++++ Recorded data

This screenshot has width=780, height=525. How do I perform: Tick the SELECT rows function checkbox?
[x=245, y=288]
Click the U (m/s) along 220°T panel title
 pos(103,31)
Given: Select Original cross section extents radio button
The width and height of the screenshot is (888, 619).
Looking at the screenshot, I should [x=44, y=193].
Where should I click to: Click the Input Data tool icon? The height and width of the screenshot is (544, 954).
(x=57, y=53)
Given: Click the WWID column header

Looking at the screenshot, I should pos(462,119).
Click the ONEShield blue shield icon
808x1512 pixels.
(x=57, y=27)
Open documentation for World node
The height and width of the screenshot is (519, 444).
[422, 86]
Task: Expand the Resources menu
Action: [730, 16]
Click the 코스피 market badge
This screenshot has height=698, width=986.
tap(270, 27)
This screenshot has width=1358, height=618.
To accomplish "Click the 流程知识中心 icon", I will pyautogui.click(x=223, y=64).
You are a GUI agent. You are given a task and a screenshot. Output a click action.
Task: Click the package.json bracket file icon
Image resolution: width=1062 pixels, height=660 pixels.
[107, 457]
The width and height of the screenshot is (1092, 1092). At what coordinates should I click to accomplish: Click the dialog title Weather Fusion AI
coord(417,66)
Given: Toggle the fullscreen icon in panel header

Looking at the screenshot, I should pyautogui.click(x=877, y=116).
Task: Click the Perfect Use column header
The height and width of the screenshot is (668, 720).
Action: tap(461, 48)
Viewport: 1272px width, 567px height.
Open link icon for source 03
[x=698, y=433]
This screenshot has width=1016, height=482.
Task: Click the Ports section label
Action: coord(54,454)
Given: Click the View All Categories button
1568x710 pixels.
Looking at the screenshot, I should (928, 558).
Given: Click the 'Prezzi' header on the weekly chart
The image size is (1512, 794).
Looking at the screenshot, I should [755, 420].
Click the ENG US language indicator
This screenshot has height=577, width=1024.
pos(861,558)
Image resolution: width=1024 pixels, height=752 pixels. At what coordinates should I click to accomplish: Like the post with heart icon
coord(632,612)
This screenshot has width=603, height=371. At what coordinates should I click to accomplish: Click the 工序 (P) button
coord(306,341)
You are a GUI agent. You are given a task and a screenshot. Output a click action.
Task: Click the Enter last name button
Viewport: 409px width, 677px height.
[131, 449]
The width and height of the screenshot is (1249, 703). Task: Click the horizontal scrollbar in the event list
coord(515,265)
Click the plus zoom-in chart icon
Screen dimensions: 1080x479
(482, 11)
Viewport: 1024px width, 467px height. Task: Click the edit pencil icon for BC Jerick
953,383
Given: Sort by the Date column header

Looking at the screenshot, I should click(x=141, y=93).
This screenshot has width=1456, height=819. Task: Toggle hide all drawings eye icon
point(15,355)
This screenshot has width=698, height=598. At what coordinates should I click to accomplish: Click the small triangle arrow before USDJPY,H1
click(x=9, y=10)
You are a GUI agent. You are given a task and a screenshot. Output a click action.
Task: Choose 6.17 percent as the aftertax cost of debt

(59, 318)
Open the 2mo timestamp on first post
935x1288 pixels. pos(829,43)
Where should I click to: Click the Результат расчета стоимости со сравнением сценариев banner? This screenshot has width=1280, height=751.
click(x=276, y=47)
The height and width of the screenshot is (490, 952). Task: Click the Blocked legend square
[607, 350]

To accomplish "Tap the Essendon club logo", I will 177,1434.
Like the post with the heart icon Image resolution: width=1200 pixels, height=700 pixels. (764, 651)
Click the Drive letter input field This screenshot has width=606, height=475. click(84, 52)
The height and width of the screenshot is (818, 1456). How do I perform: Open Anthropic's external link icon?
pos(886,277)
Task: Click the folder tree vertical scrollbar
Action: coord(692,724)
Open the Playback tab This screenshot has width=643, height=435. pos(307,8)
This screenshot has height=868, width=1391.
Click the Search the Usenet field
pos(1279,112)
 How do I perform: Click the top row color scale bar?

++++++++

> [Problem to work on]
Each record above is to be printed again exactly as written.

> [Solution to the problem]
This screenshot has width=780, height=525. How do I perform: Tick the SELECT rows function checkbox?
[x=245, y=288]
Click the U (m/s) along 220°T panel title
 pos(103,31)
Given: Select Original cross section extents radio button
The width and height of the screenshot is (888, 619).
Looking at the screenshot, I should [x=44, y=193].
Where should I click to: Click the Input Data tool icon? The height and width of the screenshot is (544, 954).
(x=57, y=53)
Given: Click the WWID column header

Looking at the screenshot, I should pos(462,119).
Click the ONEShield blue shield icon
808x1512 pixels.
(x=57, y=27)
Open documentation for World node
The height and width of the screenshot is (519, 444).
[422, 86]
Task: Expand the Resources menu
Action: [730, 16]
Click the 코스피 market badge
This screenshot has height=698, width=986.
tap(270, 27)
This screenshot has width=1358, height=618.
To accomplish "Click the 流程知识中心 icon", I will pyautogui.click(x=223, y=64).
You are a GUI agent. You are given a task and a screenshot. Output a click action.
Task: Click the package.json bracket file icon
Image resolution: width=1062 pixels, height=660 pixels.
[107, 457]
The width and height of the screenshot is (1092, 1092). At what coordinates should I click to accomplish: Click the dialog title Weather Fusion AI
coord(417,66)
Given: Toggle the fullscreen icon in panel header

Looking at the screenshot, I should pyautogui.click(x=877, y=116).
Task: Click the Perfect Use column header
The height and width of the screenshot is (668, 720).
Action: tap(461, 48)
Viewport: 1272px width, 567px height.
Open link icon for source 03
[x=698, y=433]
This screenshot has width=1016, height=482.
Task: Click the Ports section label
Action: coord(54,454)
Given: Click the View All Categories button
1568x710 pixels.
Looking at the screenshot, I should (928, 558).
Given: Click the 'Prezzi' header on the weekly chart
The image size is (1512, 794).
Looking at the screenshot, I should [755, 420].
Click the ENG US language indicator
This screenshot has height=577, width=1024.
pos(861,558)
Image resolution: width=1024 pixels, height=752 pixels. At what coordinates should I click to accomplish: Like the post with heart icon
coord(632,612)
This screenshot has width=603, height=371. At what coordinates should I click to accomplish: Click the 工序 (P) button
coord(306,341)
You are a GUI agent. You are given a task and a screenshot. Output a click action.
Task: Click the Enter last name button
Viewport: 409px width, 677px height.
[131, 449]
The width and height of the screenshot is (1249, 703). Task: Click the horizontal scrollbar in the event list
coord(515,265)
Click the plus zoom-in chart icon
Screen dimensions: 1080x479
(482, 11)
Viewport: 1024px width, 467px height. Task: Click the edit pencil icon for BC Jerick
953,383
Given: Sort by the Date column header

Looking at the screenshot, I should click(x=141, y=93).
This screenshot has width=1456, height=819. Task: Toggle hide all drawings eye icon
point(15,355)
This screenshot has width=698, height=598. At what coordinates should I click to accomplish: Click the small triangle arrow before USDJPY,H1
click(x=9, y=10)
You are a GUI agent. You are given a task and a screenshot. Output a click action.
Task: Choose 6.17 percent as the aftertax cost of debt

(59, 318)
Open the 2mo timestamp on first post
935x1288 pixels. pos(829,43)
Where should I click to: Click the Результат расчета стоимости со сравнением сценариев banner? This screenshot has width=1280, height=751.
click(x=276, y=47)
The height and width of the screenshot is (490, 952). Task: Click the Blocked legend square
[607, 350]

To accomplish "Tap the Essendon club logo", I will 177,1434.
Like the post with the heart icon Image resolution: width=1200 pixels, height=700 pixels. (764, 651)
Click the Drive letter input field This screenshot has width=606, height=475. click(84, 52)
The height and width of the screenshot is (818, 1456). How do I perform: Open Anthropic's external link icon?
pos(886,277)
Task: Click the folder tree vertical scrollbar
Action: coord(692,724)
Open the Playback tab This screenshot has width=643, height=435. pos(307,8)
This screenshot has height=868, width=1391.
Click the Search the Usenet field
pos(1279,112)
 How do I perform: Click the top row color scale bar?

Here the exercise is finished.